Disc 2: The Theatrical Cut -

These extras have been ported over from the previous Theatrical Cut that was released on DVD and some of these even appeared on the Alexander Revisited: The Final Cut version too. 
  • Commentary with Oliver Stone and Robin Lane Fox - Oliver Stone and Robin Lane Fox talk about the film from different viewpoints. Stone of course is focused on the film itself while Fox shares his expertise as an historian of ancient Greece from Oxford University and who also was the film's historical advisor.

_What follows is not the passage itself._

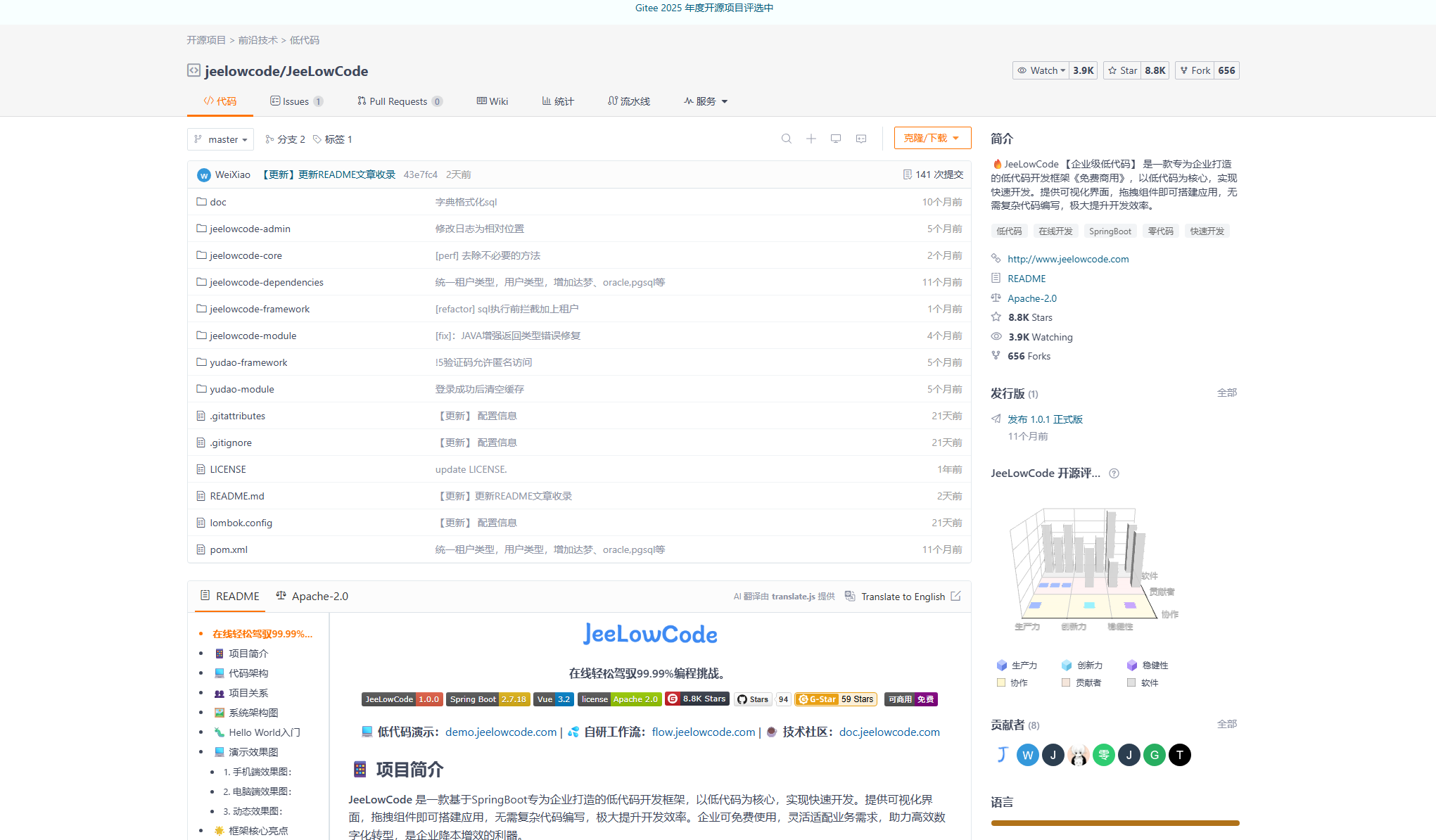Click the code review comment icon
This screenshot has height=840, width=1436.
point(860,139)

It was interesting to hear how both men viewed the discrepancies in history's record of Alexander's life and what they though was the appropriate way to fill in those gaps.

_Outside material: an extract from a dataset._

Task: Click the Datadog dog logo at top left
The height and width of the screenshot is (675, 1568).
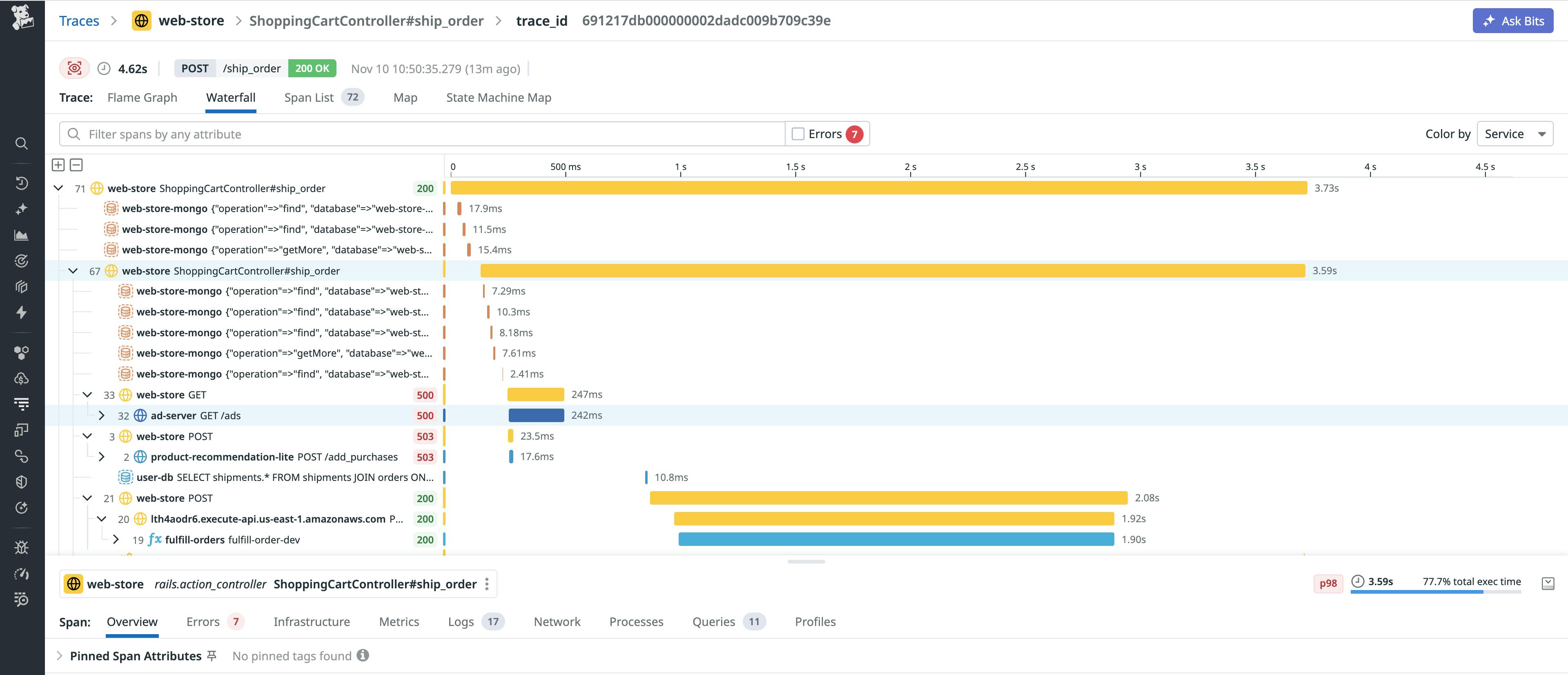Action: 22,20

  • Featurettes - The theatrical cut includes several featurettes from the earlier release including: "Resurrecting Alexander", "Perfect is the Enemy of Good", "The Death of Alexander", and "Vangelis Scores Alexander". All of these are in standard definition and run around thirty minutes each except for the Vangelis one which is under five minutes long. These are made up of behind the scenes footage shot by Oliver Stone's son Sean and they are all fascinating to watch. We see the struggles that Stone faced in making the movie and just how direct and profane he could be. It's refreshing to see a director tell it how it is and even more impressive to see it be actually included in the extras.
  • The Art of Alexander - We also get a book that's filled with storyboards, pictures from the production, and some behind-the-scenes pictures as well.
  • Correspondence - As part of this set, we get to see copies of letters written by Oliver Stone to the cast and one from Anthony Hopkins to Stone. .
  • Stone's Alexander: A Scholar's Perspective - A look at the film from Ivana Petrovic, Senior Lecturer in Greek Lecturer at Durham University.
  • Trailers 
  • Ultraviolet copy of the film
Summary (4 1/2 out of 5 stars)
Alexander may have overreached and fallen short in some ways, but I'd prefer to watch a film that had too much ambition that one that plays it safe and ends up being formulaic and a waste of time. The overall cast is great in their roles, but I do believe Colin Farrell wasn't quite right for this role. This Blu-ray marks the fourth release by Warners and Stone and I believe it's the best version of the bunch. The video and audio are fantastic and the extras are just as good. I especially liked the documentaries by Sean Stone that really delivered the making of the film as if you were there struggling along with them.